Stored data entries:

• • • • • • •

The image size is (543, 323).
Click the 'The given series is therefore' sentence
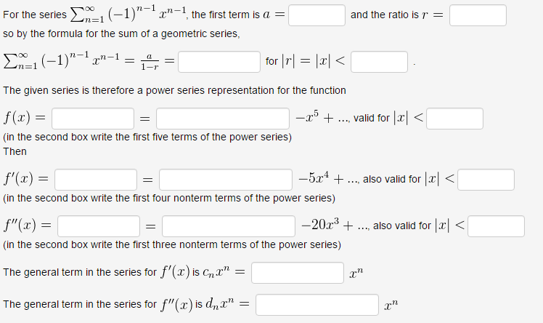[174, 90]
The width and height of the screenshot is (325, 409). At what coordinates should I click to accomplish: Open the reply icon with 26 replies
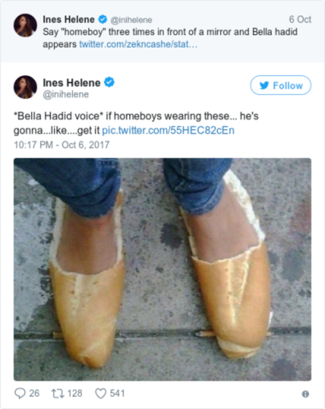point(20,393)
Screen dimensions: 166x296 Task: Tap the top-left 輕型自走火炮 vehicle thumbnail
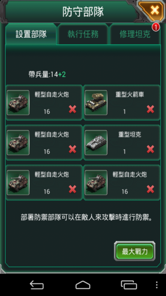click(x=18, y=103)
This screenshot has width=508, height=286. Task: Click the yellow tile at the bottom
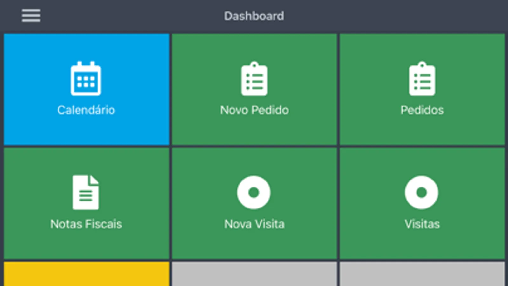(86, 274)
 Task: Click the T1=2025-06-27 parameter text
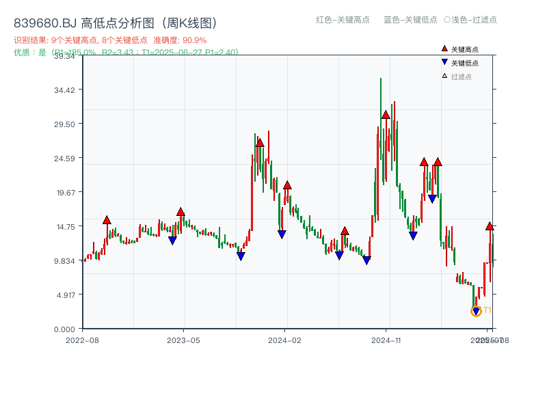tap(171, 51)
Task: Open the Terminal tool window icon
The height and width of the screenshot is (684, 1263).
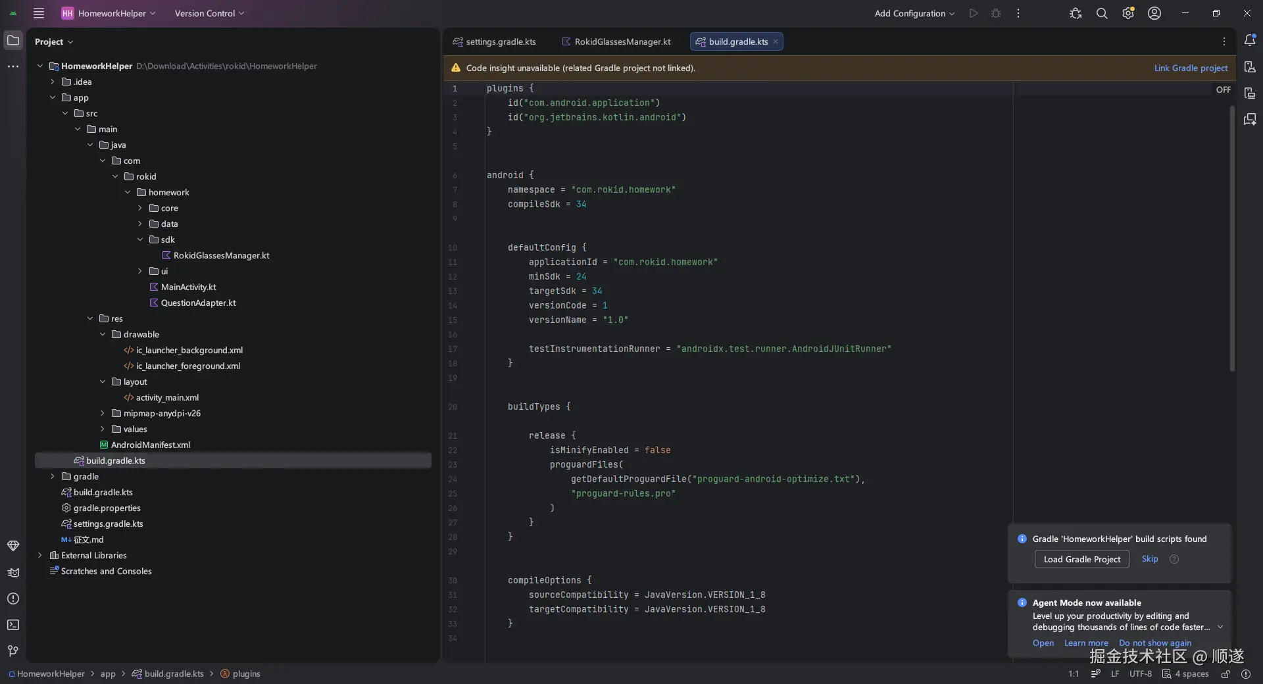Action: (x=13, y=625)
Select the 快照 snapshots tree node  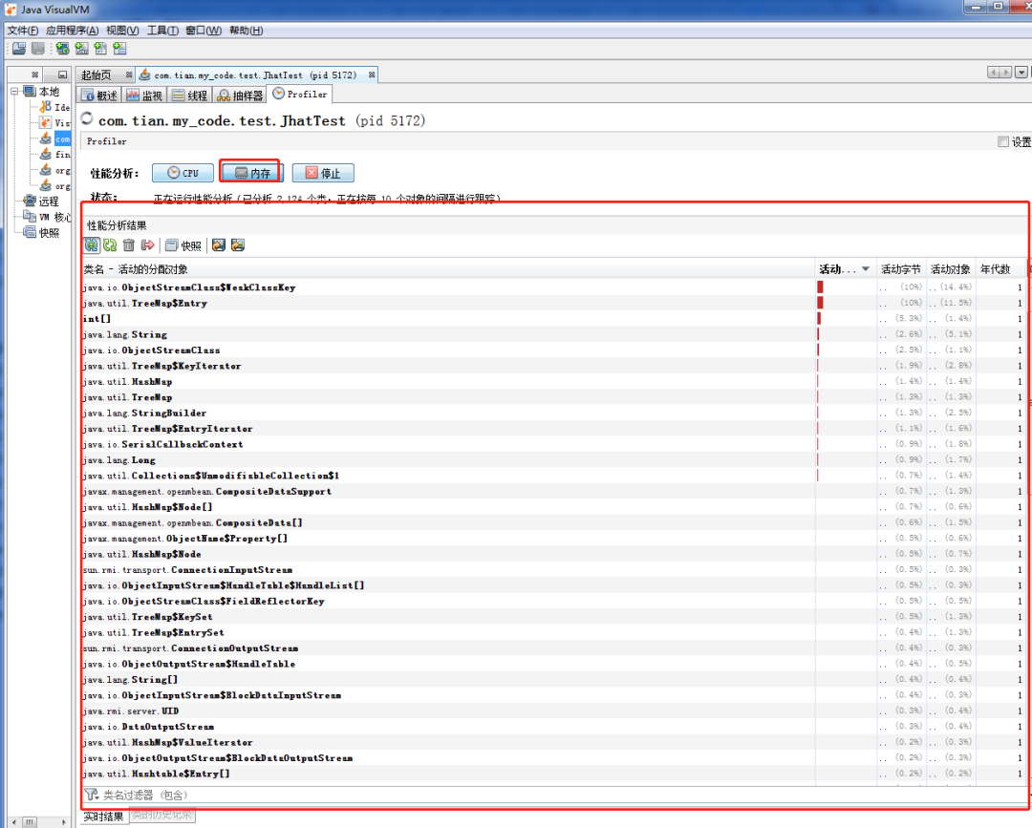pyautogui.click(x=49, y=233)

• • • • • • •

◆ What you will do: Beginning at the line above that contains "This screenshot has", repeat each line exactly through the one that contains "Task: Open the Terminal tool window icon", and leave out the pictures.

◆ Response area:
This screenshot has width=508, height=286. Task: Click the yellow tile at the bottom
(86, 274)
 Task: Click the T1=2025-06-27 parameter text
tap(171, 51)
Task: Open the Terminal tool window icon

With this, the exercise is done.